= Excerpted records =
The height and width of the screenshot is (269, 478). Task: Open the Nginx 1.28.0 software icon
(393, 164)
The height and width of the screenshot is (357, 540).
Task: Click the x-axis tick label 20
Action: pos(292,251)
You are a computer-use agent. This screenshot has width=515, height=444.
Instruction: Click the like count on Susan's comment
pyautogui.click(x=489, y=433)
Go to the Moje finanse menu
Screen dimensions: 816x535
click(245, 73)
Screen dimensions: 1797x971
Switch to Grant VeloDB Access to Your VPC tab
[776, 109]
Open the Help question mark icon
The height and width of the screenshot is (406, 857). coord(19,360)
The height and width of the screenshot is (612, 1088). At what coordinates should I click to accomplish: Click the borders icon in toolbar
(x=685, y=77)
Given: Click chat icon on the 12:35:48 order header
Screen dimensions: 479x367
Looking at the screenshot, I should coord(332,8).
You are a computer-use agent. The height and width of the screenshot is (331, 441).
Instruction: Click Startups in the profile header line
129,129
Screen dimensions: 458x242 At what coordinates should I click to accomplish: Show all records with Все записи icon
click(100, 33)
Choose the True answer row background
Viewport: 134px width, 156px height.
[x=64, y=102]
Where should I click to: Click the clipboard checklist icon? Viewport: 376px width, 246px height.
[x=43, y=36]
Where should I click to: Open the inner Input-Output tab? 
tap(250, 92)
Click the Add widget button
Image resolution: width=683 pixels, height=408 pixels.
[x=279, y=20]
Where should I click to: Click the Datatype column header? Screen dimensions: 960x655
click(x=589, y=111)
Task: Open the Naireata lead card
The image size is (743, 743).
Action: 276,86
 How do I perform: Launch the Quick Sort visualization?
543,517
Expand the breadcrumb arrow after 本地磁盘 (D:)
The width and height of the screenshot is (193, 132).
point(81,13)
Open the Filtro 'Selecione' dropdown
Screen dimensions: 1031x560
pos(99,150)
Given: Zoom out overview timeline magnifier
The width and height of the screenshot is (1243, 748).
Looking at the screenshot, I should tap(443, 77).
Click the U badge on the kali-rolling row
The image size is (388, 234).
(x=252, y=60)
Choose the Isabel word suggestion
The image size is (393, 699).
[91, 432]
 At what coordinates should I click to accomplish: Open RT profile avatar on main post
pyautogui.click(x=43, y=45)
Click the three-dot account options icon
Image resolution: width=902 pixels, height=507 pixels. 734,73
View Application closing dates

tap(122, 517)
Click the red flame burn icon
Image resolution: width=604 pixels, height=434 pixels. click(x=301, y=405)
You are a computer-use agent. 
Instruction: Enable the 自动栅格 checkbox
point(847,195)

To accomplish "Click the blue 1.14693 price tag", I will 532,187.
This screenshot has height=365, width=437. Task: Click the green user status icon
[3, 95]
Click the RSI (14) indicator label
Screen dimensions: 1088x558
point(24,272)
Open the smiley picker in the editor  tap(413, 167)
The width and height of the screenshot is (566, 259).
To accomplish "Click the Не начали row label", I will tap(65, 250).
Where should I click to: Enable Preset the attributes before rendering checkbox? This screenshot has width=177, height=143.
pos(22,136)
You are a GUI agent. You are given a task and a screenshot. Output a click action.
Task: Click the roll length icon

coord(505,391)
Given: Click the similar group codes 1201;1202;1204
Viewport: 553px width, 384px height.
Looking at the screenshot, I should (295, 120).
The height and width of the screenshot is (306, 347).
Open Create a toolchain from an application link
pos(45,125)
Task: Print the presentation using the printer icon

= Work task =
Everything in the data above should be set down again precisely.

= Solution to the exercise =
The height and width of the screenshot is (269, 478). Task: Open the Nginx 1.28.0 software icon
(393, 164)
The height and width of the screenshot is (357, 540).
Task: Click the x-axis tick label 20
Action: pos(292,251)
You are a computer-use agent. This screenshot has width=515, height=444.
Instruction: Click the like count on Susan's comment
pyautogui.click(x=489, y=433)
Go to the Moje finanse menu
Screen dimensions: 816x535
click(245, 73)
Screen dimensions: 1797x971
Switch to Grant VeloDB Access to Your VPC tab
[776, 109]
Open the Help question mark icon
The height and width of the screenshot is (406, 857). coord(19,360)
The height and width of the screenshot is (612, 1088). At what coordinates should I click to accomplish: Click the borders icon in toolbar
(x=685, y=77)
Given: Click chat icon on the 12:35:48 order header
Screen dimensions: 479x367
Looking at the screenshot, I should coord(332,8).
You are a computer-use agent. The height and width of the screenshot is (331, 441).
Instruction: Click Startups in the profile header line
129,129
Screen dimensions: 458x242 At what coordinates should I click to accomplish: Show all records with Все записи icon
click(100, 33)
Choose the True answer row background
Viewport: 134px width, 156px height.
[x=64, y=102]
Where should I click to: Click the clipboard checklist icon? Viewport: 376px width, 246px height.
[x=43, y=36]
Where should I click to: Open the inner Input-Output tab? 
tap(250, 92)
Click the Add widget button
Image resolution: width=683 pixels, height=408 pixels.
[x=279, y=20]
Where should I click to: Click the Datatype column header? Screen dimensions: 960x655
click(x=589, y=111)
Task: Open the Naireata lead card
The image size is (743, 743).
Action: 276,86
 How do I perform: Launch the Quick Sort visualization?
543,517
Expand the breadcrumb arrow after 本地磁盘 (D:)
The width and height of the screenshot is (193, 132).
point(81,13)
Open the Filtro 'Selecione' dropdown
Screen dimensions: 1031x560
pos(99,150)
Given: Zoom out overview timeline magnifier
The width and height of the screenshot is (1243, 748).
Looking at the screenshot, I should tap(443, 77).
Click the U badge on the kali-rolling row
The image size is (388, 234).
(x=252, y=60)
Choose the Isabel word suggestion
The image size is (393, 699).
[91, 432]
 At what coordinates should I click to accomplish: Open RT profile avatar on main post
pyautogui.click(x=43, y=45)
Click the three-dot account options icon
Image resolution: width=902 pixels, height=507 pixels. 734,73
View Application closing dates

tap(122, 517)
Click the red flame burn icon
Image resolution: width=604 pixels, height=434 pixels. click(x=301, y=405)
You are a computer-use agent. 
Instruction: Enable the 自动栅格 checkbox
point(847,195)

To accomplish "Click the blue 1.14693 price tag", I will 532,187.
This screenshot has height=365, width=437. Task: Click the green user status icon
[3, 95]
Click the RSI (14) indicator label
Screen dimensions: 1088x558
point(24,272)
Open the smiley picker in the editor  tap(413, 167)
The width and height of the screenshot is (566, 259).
To accomplish "Click the Не начали row label", I will tap(65, 250).
Where should I click to: Enable Preset the attributes before rendering checkbox? This screenshot has width=177, height=143.
pos(22,136)
You are a GUI agent. You are given a task and a screenshot. Output a click action.
Task: Click the roll length icon

coord(505,391)
Given: Click the similar group codes 1201;1202;1204
Viewport: 553px width, 384px height.
Looking at the screenshot, I should (295, 120).
The height and width of the screenshot is (306, 347).
Open Create a toolchain from an application link
pos(45,125)
Task: Print the presentation using the printer icon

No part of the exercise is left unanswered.